In other words, Felo Research has reached (and slightly surpassed) the current benchmark leader, establishing itself among the top-tier research-focused AI systems.
4. What Makes Felo Research Unique
1) Deep Search with Reflection Mechanism
- Plan-driven search: Before diving into retrieval, Felo Research generates a clear step-by-step plan and rewrites queries intelligently for each stage.

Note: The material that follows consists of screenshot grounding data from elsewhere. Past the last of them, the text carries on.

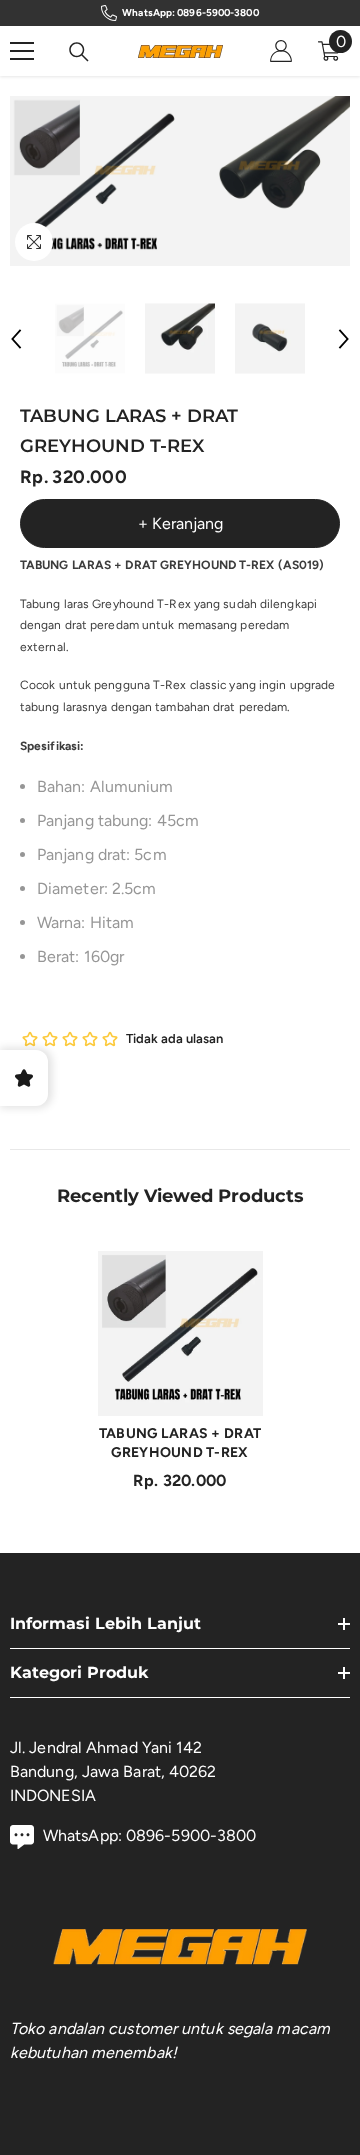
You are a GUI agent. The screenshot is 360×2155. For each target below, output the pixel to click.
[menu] (22, 51)
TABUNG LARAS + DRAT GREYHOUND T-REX (180, 1443)
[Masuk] (281, 51)
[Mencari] (79, 52)
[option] (95, 181)
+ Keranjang (180, 523)
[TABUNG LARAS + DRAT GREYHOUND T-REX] (180, 1333)
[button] (16, 339)
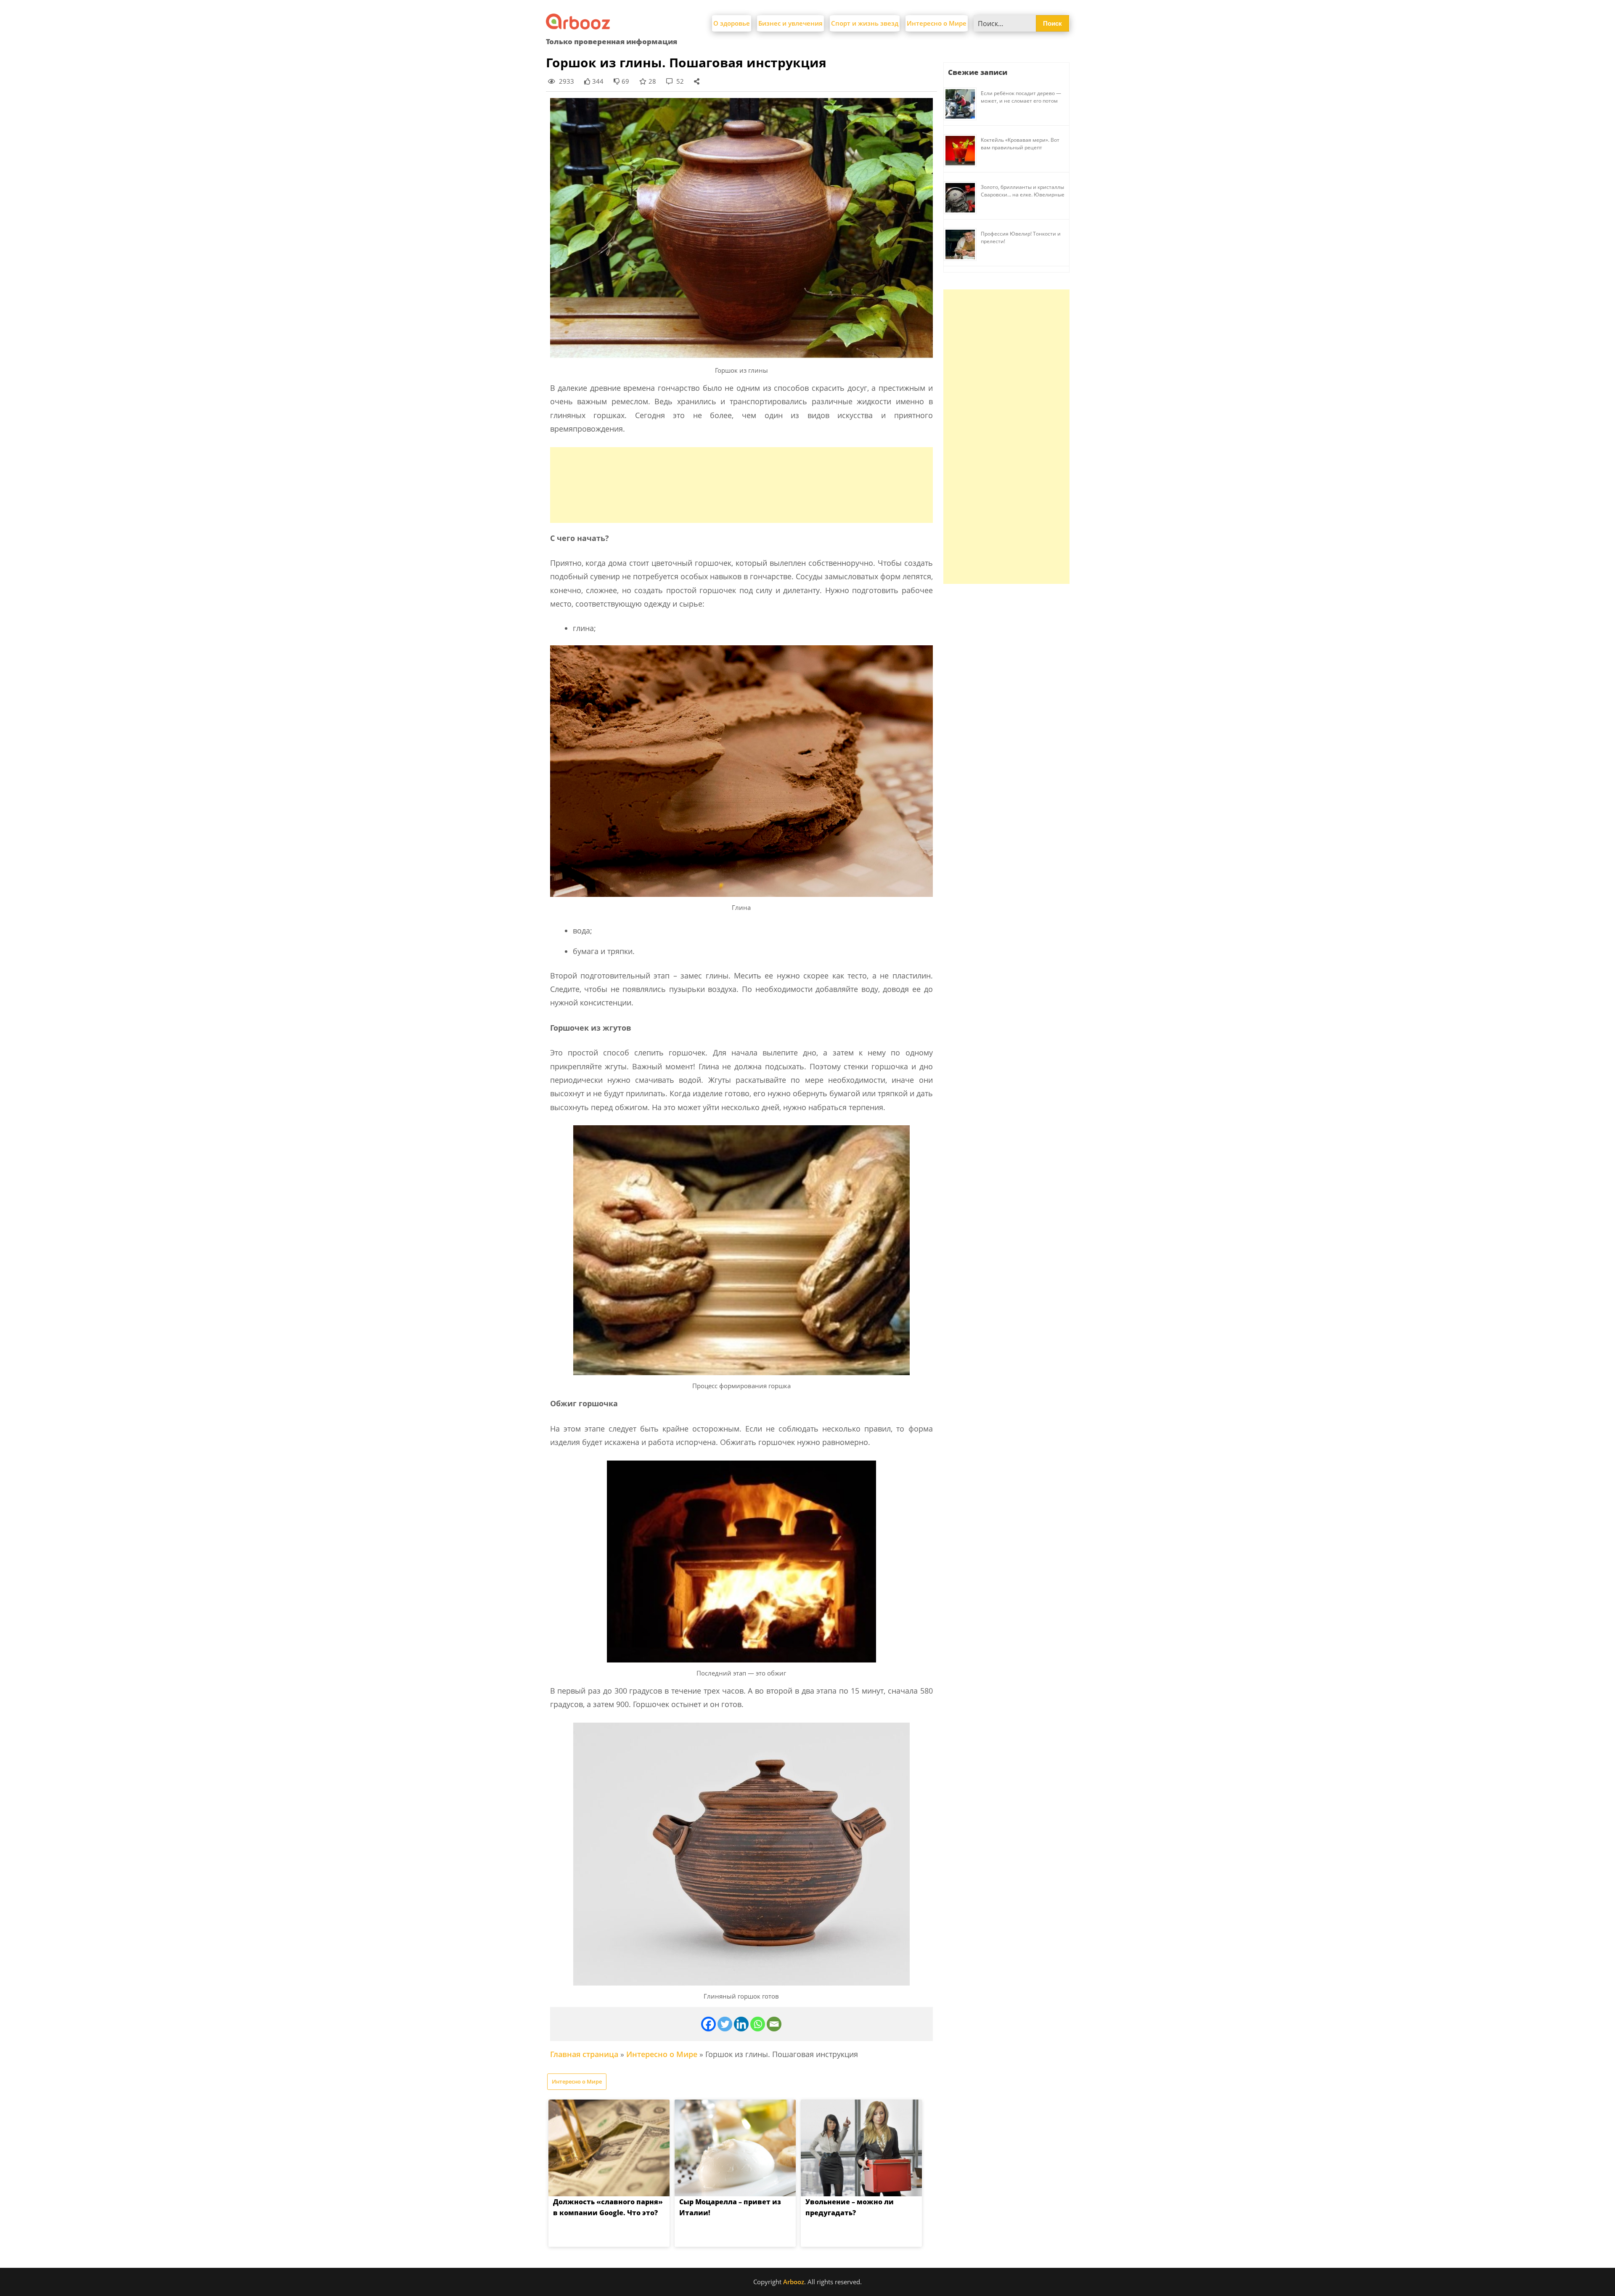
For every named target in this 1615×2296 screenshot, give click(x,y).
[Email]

This ensures both breadth of coverage and depth of results.
- Reflection and iteration: After collecting initial results, the system performs a “reflection step” — identifying gaps between the retrieved information and the user’s actual research question. If gaps are found, it automatically re-invokes Web Search and Page Reading tools to supplement missing insights. → This method prevents one-sided or incomplete outputs.
2) Cross-Language Search Capability
- Community-aware retrieval: Felo Research detects which language communities host the richest knowledge sources for the task.
- Cross-lingual query rewriting: Queries are adapted into other languages when needed, tapping into high-quality resources across linguistic boundaries.
- Boosting reliability and authority: By pulling from multilingual sources, results become both broader in coverage and stronger in credibility.
5. Conclusion
Felo Research achieved an Overall Score of 0.4937 (~49.37/100) on DeepResearch Bench — placing it ahead of leading competitors. Its scores are evenly balanced across key dimensions, with especially solid performance in Instruction-Following, while maintaining strong levels of Readability and Insight.
The system’s competitive edge comes from its unique research strategy:
- A “plan-driven + reflection-iteration” loop ensures both wide-ranging and in-depth coverage of information.
- Cross-lingual search unlocks access to authoritative and diverse sources beyond a single language community.
Together, these innovations significantly improve comprehensiveness and factual accuracy, cementing Felo Research’s position as one of the most competitive research-oriented AI systems available today.